Ankyrin Repeat-Rich Membrane Spanning (ARMS)/Kidins220 Scaffold Protein Regulates Neuroblastoma Cell Proliferation through p21

• Published in: Molecules and cells Vol. 37; no. 12; pp. 881 - 887
• Main Authors: Jung, Heekyung, Shin, Joo-Hyun, Park, Young-Seok, Chang, Mi-Sook
• Format: Journal Article
• Language: English
• Published: United States Korean Society for Molecular and Cellular Biology 01.12.2014; 한국분자세포생물학회
• Subjects: Animals; Cell Line, Tumor; Cell Proliferation; Cyclin D1; Cyclin-Dependent Kinase 4; Gene Expression Regulation, Neoplastic; Gene Knockdown Techniques; Membrane Proteins - genetics; Membrane Proteins - metabolism; Mice; Neuroblastoma - metabolism; Neuroblastoma - pathology; Phosphorylation; Signal Transduction; 생물학; scaffold protein; cyclin; neurotrophin; proliferation; cell cycle
• ISSN: 1016-8478; 0219-1032
• DOI: 10.14348/molcells.2014.0182

Cell proliferation is tightly controlled by the cell-cycle regulatory proteins, primarily by cyclins and cyclin-dependent kinases (CDKs) in the G1 phase. The ankyrin repeat-rich membrane spanning (ARMS) scaffold protein, also known as kinase D-interacting substrate of 220 kDa (Kidins 220), has been previously identified as a prominent downstream target of neurotrophin and ephrin receptors. Many studies have reported that ARMS/Kidins220 acts as a major signaling platform in organizing the signaling complex to regulate various cellular responses in the nervous and vascular systems. However, the role of ARMS/Kidins220 in cell proliferation and cell-cycle progression has never been investigated.
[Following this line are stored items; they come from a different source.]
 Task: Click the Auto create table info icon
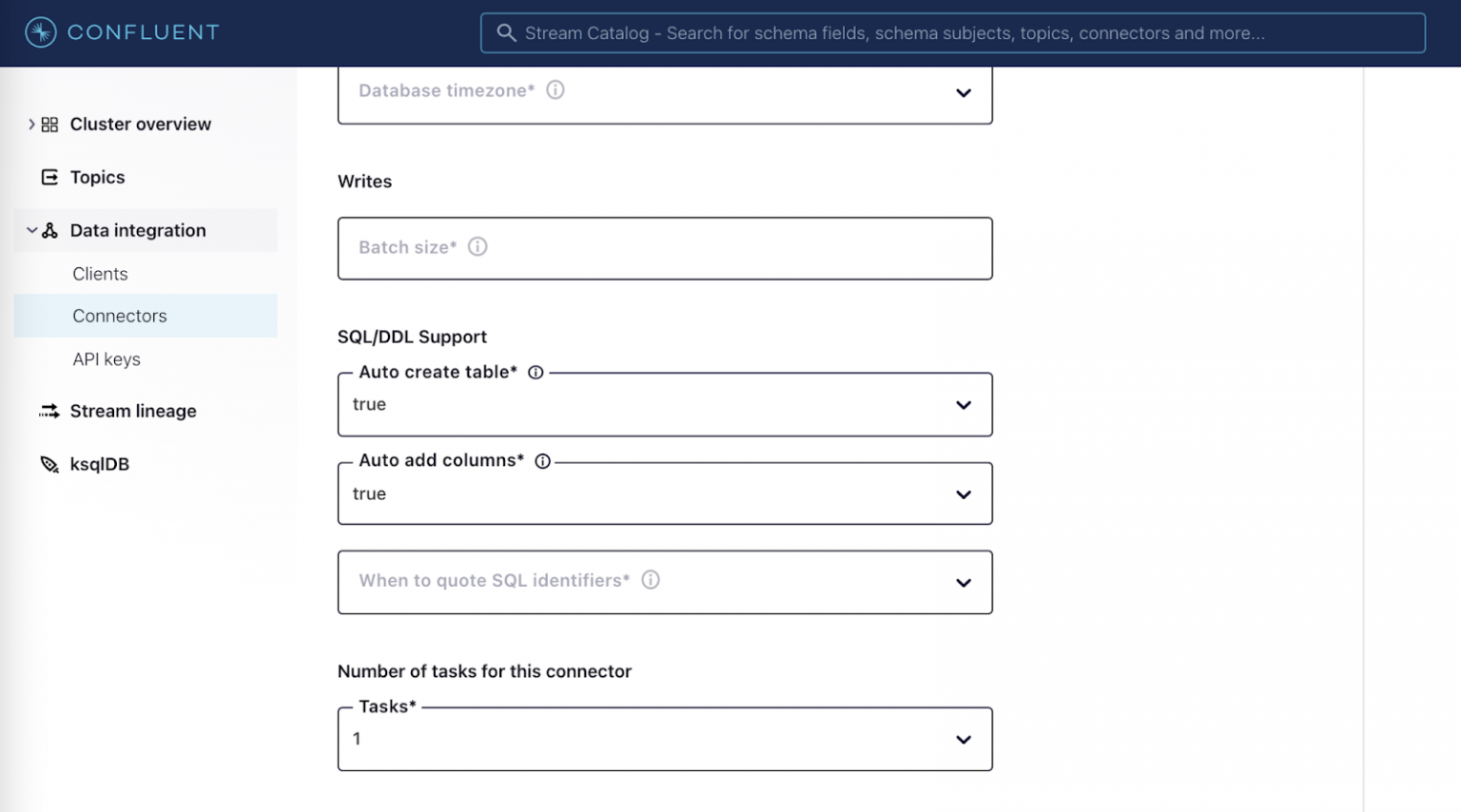(x=536, y=373)
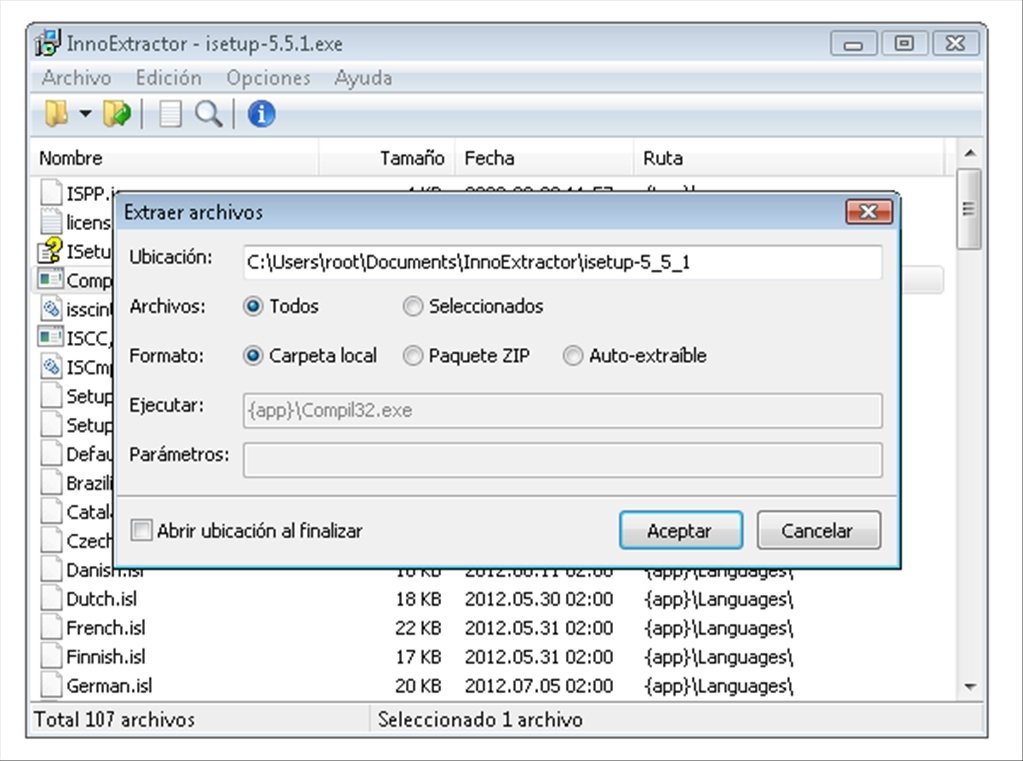Open the Ayuda menu
The image size is (1023, 761).
[363, 78]
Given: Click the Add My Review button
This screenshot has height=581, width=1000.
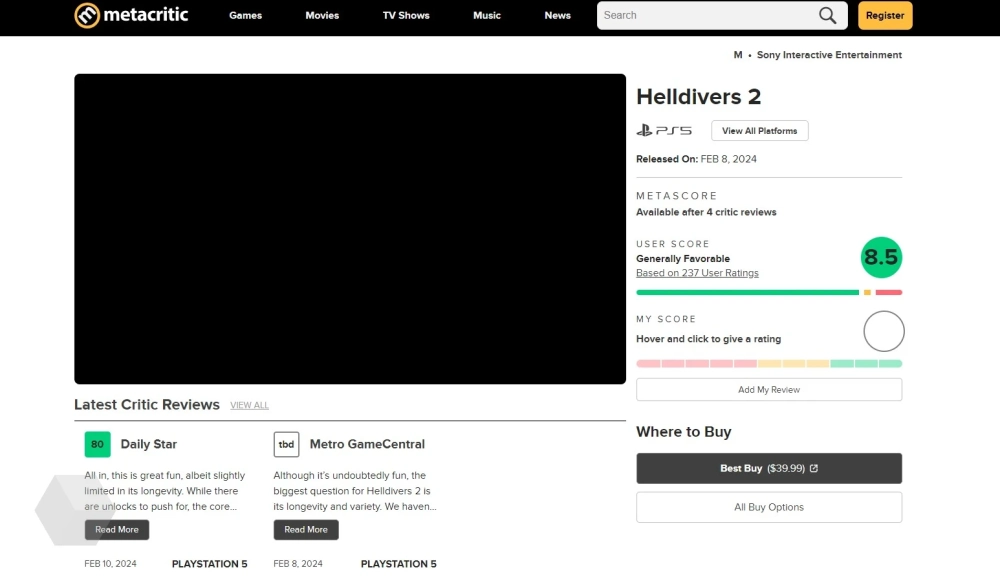Looking at the screenshot, I should [x=768, y=390].
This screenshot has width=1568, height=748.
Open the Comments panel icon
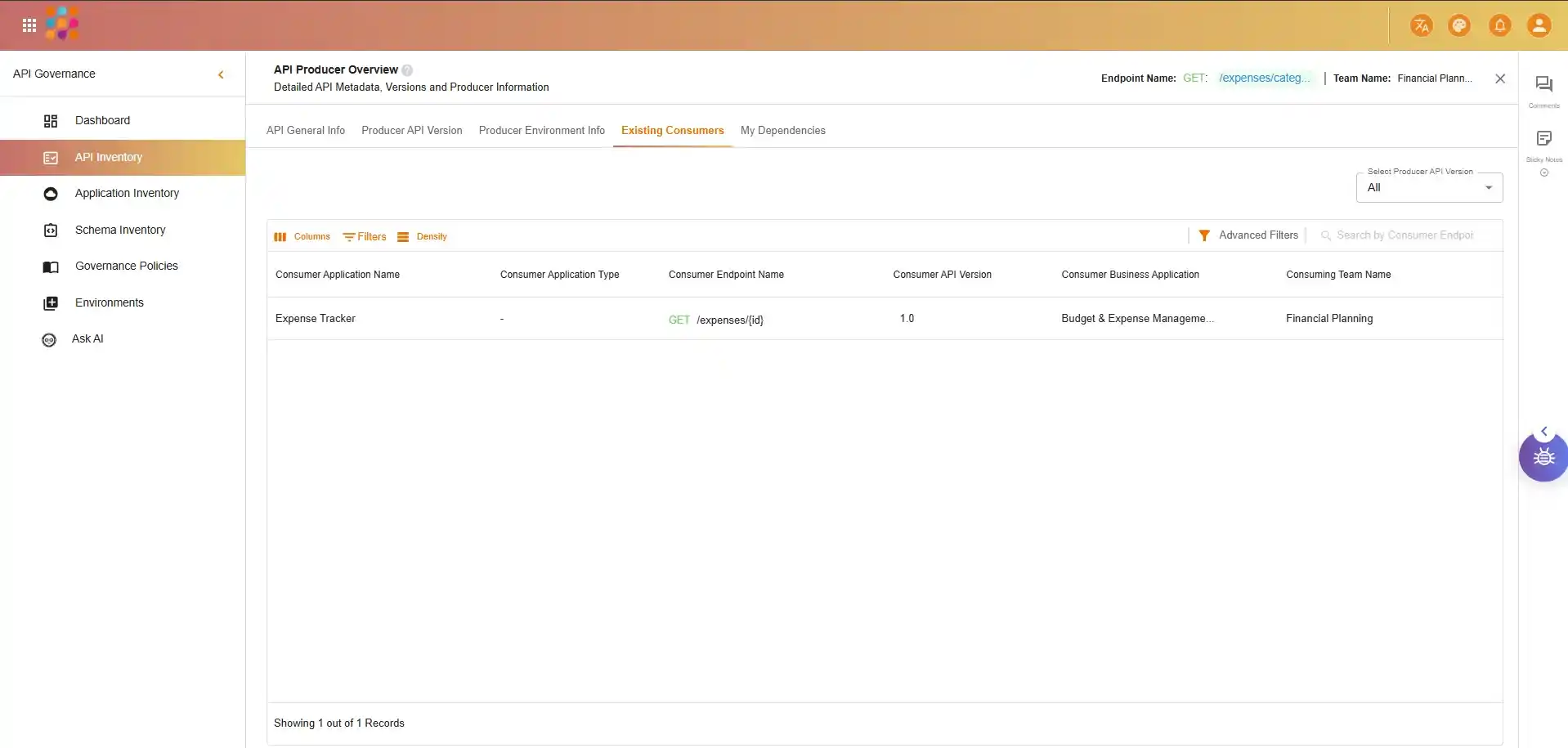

Here we report that knockdown of ARMS/Kidins220 inhibits mouse neuroblastoma cell proliferation by inducing slowdown of cell cycle in the G1 phase. This effect is mediated by the upregulation of a CDK inhibitor p21, which causes the decrease in cyclin D1 and CDK4 protein levels and subsequent reduction of pRb hyperphosphorylation. Our results suggest a new role of ARMS/Kidins220 as a signaling platform to regulate tumor cell proliferation in response to the extracellular stimuli.